Literally 'throw away' too, to not even bother rehoming it. I hope the RSPCA do something.

Good on you for taking it and keeping it safe and warm and filling it's belly!!


----------



## Amalthea (Oct 2, 2007)

And she's now had a brush, too.... What girl doesn't feel better after a pampering (shoulda heard her purring!!)


----------



## Shell195 (May 31, 2007)

Have you named her yet :whistling2: Shes a very pretty girl:flrt:


We have taken a few cats off the RSPCA inspectors, all abandoned, one had been locked in a house with no food or water and was a near skeleton. I really think that the laws should be tightened up on animal cruelty/neglect:bash:


----------



## saxon (Feb 26, 2007)

I'll ask my Mother Jen she loves torts.

Not promising anything but it's worth asking!
We'd have had her but I'm picking up a new kitten next week and that makes 11 John is already set to kill me.......lol


----------



## Amalthea (Oct 2, 2007)

*lol* No problem, Dawn  She has a couple prospects.... We shall see....

Not named her, but Big Ste (one of her rescuers) said he wanted to call her Barbara *lol*


----------



## feorag (Jul 31, 2007)

Shell195 said:


> We have taken a few cats off the RSPCA inspectors, all abandoned, one had been locked in a house with no food or water and was a near skeleton.

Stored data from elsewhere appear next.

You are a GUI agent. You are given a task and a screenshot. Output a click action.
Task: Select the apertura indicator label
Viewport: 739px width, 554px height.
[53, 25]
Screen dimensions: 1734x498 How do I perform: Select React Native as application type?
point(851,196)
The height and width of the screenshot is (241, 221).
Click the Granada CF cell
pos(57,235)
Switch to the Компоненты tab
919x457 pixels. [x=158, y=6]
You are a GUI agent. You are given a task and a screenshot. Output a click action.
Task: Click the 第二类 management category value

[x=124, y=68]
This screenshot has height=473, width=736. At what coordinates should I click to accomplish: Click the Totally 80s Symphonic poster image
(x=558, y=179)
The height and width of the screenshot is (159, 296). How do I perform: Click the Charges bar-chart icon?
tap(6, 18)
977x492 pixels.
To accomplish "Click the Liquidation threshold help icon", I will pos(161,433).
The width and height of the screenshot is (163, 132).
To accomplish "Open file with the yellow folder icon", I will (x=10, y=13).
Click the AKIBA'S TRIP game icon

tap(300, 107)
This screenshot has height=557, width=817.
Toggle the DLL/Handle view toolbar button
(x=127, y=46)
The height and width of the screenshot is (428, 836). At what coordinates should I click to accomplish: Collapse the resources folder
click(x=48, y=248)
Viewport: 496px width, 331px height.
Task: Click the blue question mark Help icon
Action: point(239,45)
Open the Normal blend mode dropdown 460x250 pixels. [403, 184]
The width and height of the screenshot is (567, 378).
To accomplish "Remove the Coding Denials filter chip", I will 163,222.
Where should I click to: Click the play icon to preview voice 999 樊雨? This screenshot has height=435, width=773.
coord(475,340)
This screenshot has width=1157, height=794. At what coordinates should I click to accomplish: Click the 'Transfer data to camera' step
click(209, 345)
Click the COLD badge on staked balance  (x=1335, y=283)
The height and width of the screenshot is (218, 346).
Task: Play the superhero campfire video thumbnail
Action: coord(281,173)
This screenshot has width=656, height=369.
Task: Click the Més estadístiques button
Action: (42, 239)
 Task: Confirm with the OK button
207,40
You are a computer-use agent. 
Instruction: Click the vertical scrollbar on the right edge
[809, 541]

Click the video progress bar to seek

I really think that the laws should be tightened up on animal cruelty/neglect:bash:


I so agree with you!



Amalthea said:


> *Not named her, but Big Ste (one of her rescuers) said he wanted to call her Barbara *lol*


Oh dear! :whistling2:


----------



## RORCOV (Jul 19, 2005)

Oh she is so lovely!! Give her a scritch from me and hope she finds a lovely new home where she will be loved and pampered rotten!


----------



## pigglywiggly (Jul 19, 2008)

she`s a lovely looking cat, 
nice to hear someone else has my pet naming skills, lol.


----------



## Amalthea (Oct 2, 2007)

There's quite a bit of interest in her, so hopefully it won't be long til she's happily settled in her new forever home  Sooooo....... Any ideas on names?


----------



## pigglywiggly (Jul 19, 2008)

muriel :2thumb:


----------



## Amalthea (Oct 2, 2007)

*lol* That's as bad as Barbara


----------



## pigglywiggly (Jul 19, 2008)

mavis then :Na_Na_Na_Na:


----------



## Amalthea (Oct 2, 2007)

HAHAHA! Poor girl... Hasn't she been through enough?


----------



## pigglywiggly (Jul 19, 2008)

probly

:lol2:


----------



## Amalthea (Oct 2, 2007)

Haha!! Bless her!


----------



## JamesJ (Apr 12, 2008)

Poor thing!

I like Miss Puss she does look majestic it suits her. Duchess, Betty (Boop), Monroe, Queenie, Lady xo


----------



## spider_duck (Feb 25, 2008)

Florence :flrt: She is very purrrdyful :lol2:


----------



## Amalthea (Oct 2, 2007)

Yeah, just been calling her Miss Puss for the time being. She is very ladylike  But she's not aloof at all, which is nice


----------



## sss_180 (Jan 29, 2010)

I wish you were closer, but then again, im kinda glad your not because i would rehome her in an instant! :flrt:
I think my OH is dreading moving into our new house - I already have two kitties, and everyone knows how addictive they're, especially when they need a good home like the lil lady above. I have the space, time and money.... Oh dear, i can see where this is going.... 2 isnt going to be enough!


----------



## Amalthea (Oct 2, 2007)

The owners have contacted the previous landlords and said they want the cat back, even though they said they couldn't take "it" before hanging up on them yesterday. So, because it's classed as theft, we had to take her back to them  Apparently the RSPCA are involved, but for the time being, she has to go back *sigh*


----------



## Shell195 (May 31, 2007)

Amalthea said:


> The owners have contacted the previous landlords and said they want the cat back, even though they said they couldn't take "it" before hanging up on them yesterday. So, because it's classed as theft, we had to take her back to them  Apparently the RSPCA are involved, but for the time being, she has to go back *sigh*


 
Im speechless:gasp:


----------



## Amalthea (Oct 2, 2007)

Me too....... My contact details are being passed to the investigator involved.


----------



## pigglywiggly (Jul 19, 2008)

think they only want her back so they dont get done for abandonment/cruelty?


----------



## Amalthea (Oct 2, 2007)

Quite possibly. But of course, in the eyes of the RSPCA, she should have been left where she was found, so I seriously doubt anything will be done.


----------



## pigglywiggly (Jul 19, 2008)

has she got a chip? 

if she hasnt it would be a shame if she escaped and got taken in by someone else...........


----------



## Amalthea (Oct 2, 2007)

Don't know...... I said she could just have "gotten away", but the landlord is now scared about getting into trouble, I think. She's been picked up by the friend that brought her round last night....... He looks really upset, bless him


----------



## feorag (Jul 31, 2007)

Shell195 said:


> Im speechless:gasp:


Me too.

The problem is that legally she should have been left tied up so the RSPCA could find her like that and photograph her etc, but who in their right mind would leave her like that???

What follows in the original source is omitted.